Task directions:
In the entries below, find the line with "How do I perform: Select" and the line with "Viewport: 690px width, 616px height.". Return those two lines and all lines between them, exactly.

Stored data
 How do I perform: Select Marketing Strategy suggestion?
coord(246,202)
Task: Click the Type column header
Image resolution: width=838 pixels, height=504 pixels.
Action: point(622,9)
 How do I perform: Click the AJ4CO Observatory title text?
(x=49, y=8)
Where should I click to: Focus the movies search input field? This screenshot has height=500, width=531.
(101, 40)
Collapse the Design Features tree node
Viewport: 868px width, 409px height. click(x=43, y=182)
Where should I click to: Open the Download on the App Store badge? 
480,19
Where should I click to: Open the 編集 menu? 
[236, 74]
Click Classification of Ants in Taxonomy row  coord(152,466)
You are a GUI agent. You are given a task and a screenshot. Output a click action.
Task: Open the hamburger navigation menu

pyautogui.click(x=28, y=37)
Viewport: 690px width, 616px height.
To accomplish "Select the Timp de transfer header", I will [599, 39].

* * *

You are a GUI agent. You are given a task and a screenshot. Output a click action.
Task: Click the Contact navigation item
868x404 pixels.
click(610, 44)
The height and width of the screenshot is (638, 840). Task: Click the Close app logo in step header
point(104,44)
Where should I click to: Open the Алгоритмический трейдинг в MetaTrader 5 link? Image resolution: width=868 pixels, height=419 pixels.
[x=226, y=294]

---

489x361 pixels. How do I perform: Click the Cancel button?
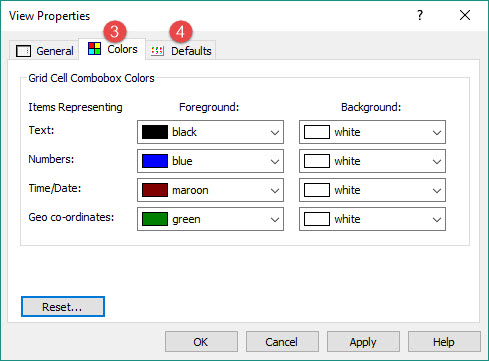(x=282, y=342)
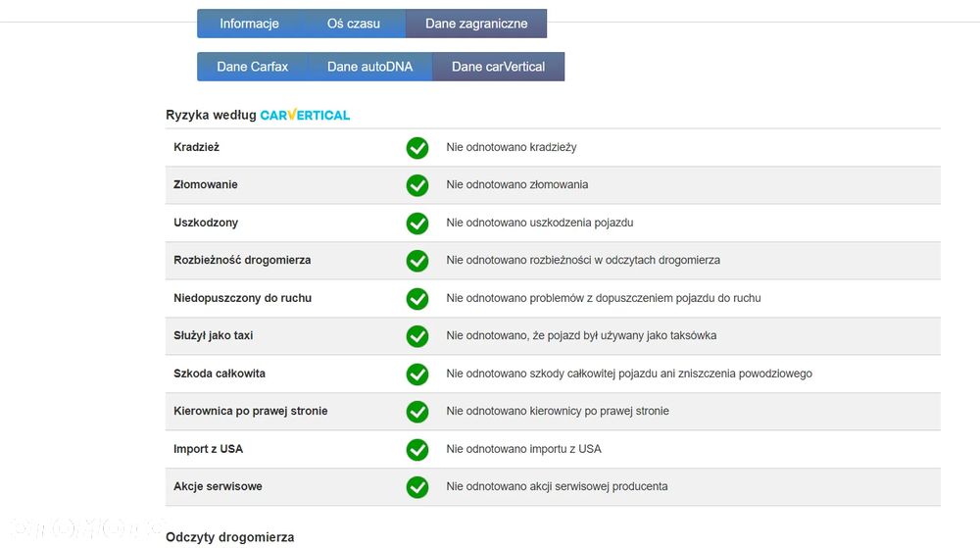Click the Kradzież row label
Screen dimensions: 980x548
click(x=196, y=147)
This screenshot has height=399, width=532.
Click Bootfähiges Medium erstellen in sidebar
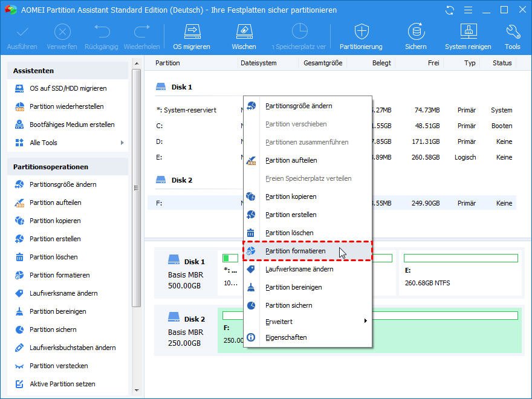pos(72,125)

Answer to this problem:
 How do I perform: Select Marketing Strategy suggestion?
coord(246,202)
Task: Click the Type column header
Image resolution: width=838 pixels, height=504 pixels.
Action: point(622,9)
 How do I perform: Click the AJ4CO Observatory title text?
(x=49, y=8)
Where should I click to: Focus the movies search input field? This screenshot has height=500, width=531.
(101, 40)
Collapse the Design Features tree node
Viewport: 868px width, 409px height. click(x=43, y=182)
Where should I click to: Open the Download on the App Store badge? 
480,19
Where should I click to: Open the 編集 menu? 
[236, 74]
Click Classification of Ants in Taxonomy row  coord(152,466)
You are a GUI agent. You are given a task and a screenshot. Output a click action.
Task: Open the hamburger navigation menu

pyautogui.click(x=28, y=37)
Viewport: 690px width, 616px height.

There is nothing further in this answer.